I do note the comments of Senator Sinodinos—he is trying to excuse some embarrassing behaviour that he has seen from some of his colleagues. It is useful to have this on the record. What we saw that day from the Liberal council was wilful blindness, when they have a clear council report as well as, obviously, all the work that has been done by Australian and international scientists. It is a further reminder that there are some cashed-up political forces that are going to great lengths to stop real action on climate change. We are seeing it play out in this parliament at the moment.
The set of bills before the Senate should never even have been drafted. They are extremely irresponsible and will come to dog this government as this country faces more extreme weather events. We should be pulling together to deal with what is obviously a very challenging issue. But we know that challenge can be met. It can be met in a way that reduces greenhouse gas emissions and creates jobs that will last well into the future.

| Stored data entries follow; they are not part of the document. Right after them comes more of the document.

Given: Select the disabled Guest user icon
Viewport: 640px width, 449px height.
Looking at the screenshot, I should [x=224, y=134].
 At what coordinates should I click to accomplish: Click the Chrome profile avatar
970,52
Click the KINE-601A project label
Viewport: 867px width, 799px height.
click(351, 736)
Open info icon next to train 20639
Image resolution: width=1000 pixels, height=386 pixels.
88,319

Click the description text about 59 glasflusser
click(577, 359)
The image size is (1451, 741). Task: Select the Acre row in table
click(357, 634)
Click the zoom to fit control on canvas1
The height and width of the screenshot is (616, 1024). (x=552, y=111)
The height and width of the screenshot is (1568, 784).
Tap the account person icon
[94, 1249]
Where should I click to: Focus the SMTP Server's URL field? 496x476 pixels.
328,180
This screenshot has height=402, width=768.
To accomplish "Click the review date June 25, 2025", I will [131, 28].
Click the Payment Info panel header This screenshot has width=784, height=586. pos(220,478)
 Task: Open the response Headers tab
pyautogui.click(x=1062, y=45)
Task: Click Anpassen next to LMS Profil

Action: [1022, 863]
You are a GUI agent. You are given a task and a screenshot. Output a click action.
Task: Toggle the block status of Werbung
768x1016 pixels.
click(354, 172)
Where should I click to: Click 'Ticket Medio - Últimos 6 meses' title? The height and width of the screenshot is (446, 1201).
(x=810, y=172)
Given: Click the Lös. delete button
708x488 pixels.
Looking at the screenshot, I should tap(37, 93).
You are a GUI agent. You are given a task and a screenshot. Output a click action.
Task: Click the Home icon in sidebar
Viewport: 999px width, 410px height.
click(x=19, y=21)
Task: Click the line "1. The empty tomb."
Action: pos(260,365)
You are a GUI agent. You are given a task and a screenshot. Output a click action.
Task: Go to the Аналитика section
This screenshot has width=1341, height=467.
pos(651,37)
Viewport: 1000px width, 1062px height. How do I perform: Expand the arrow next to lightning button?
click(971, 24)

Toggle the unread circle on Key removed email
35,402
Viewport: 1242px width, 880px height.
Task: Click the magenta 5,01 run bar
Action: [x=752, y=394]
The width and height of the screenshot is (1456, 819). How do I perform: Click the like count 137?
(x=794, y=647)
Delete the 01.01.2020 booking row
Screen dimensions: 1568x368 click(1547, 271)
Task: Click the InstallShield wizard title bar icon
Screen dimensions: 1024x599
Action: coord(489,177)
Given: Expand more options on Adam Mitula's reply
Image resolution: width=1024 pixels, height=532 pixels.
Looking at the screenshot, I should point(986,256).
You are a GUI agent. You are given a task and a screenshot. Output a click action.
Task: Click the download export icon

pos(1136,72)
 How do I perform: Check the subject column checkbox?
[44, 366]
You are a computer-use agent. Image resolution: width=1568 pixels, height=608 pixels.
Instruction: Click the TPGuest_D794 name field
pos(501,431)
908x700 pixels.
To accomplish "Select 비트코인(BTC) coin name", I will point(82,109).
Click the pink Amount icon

The carbon price package is a platform on which stronger action can be built. That is what we should be working on together right now. The new Climate Change Authority, led by independent experts, has the opportunity to build on this package with further measures. I am repeating myself but it needs to be said in the face of these very ugly tactics of the opposition: we need to be looking at the next age. We know that renewable energy projects are now commercially and industrially viable—we just need governments with the political will to put the money in. At times there would be the necessity to borrow money to build those projects—large-scale projects; many such projects have already been built in other countries as the world transitions. China have brought in legislation to increase the amount of renewable energy by 2020, and they are far ahead of their targets. They have leapfrogged us in terms of the amount of solar panels produced and the number of wind turbines produced. They are all industries where we should be leading the world.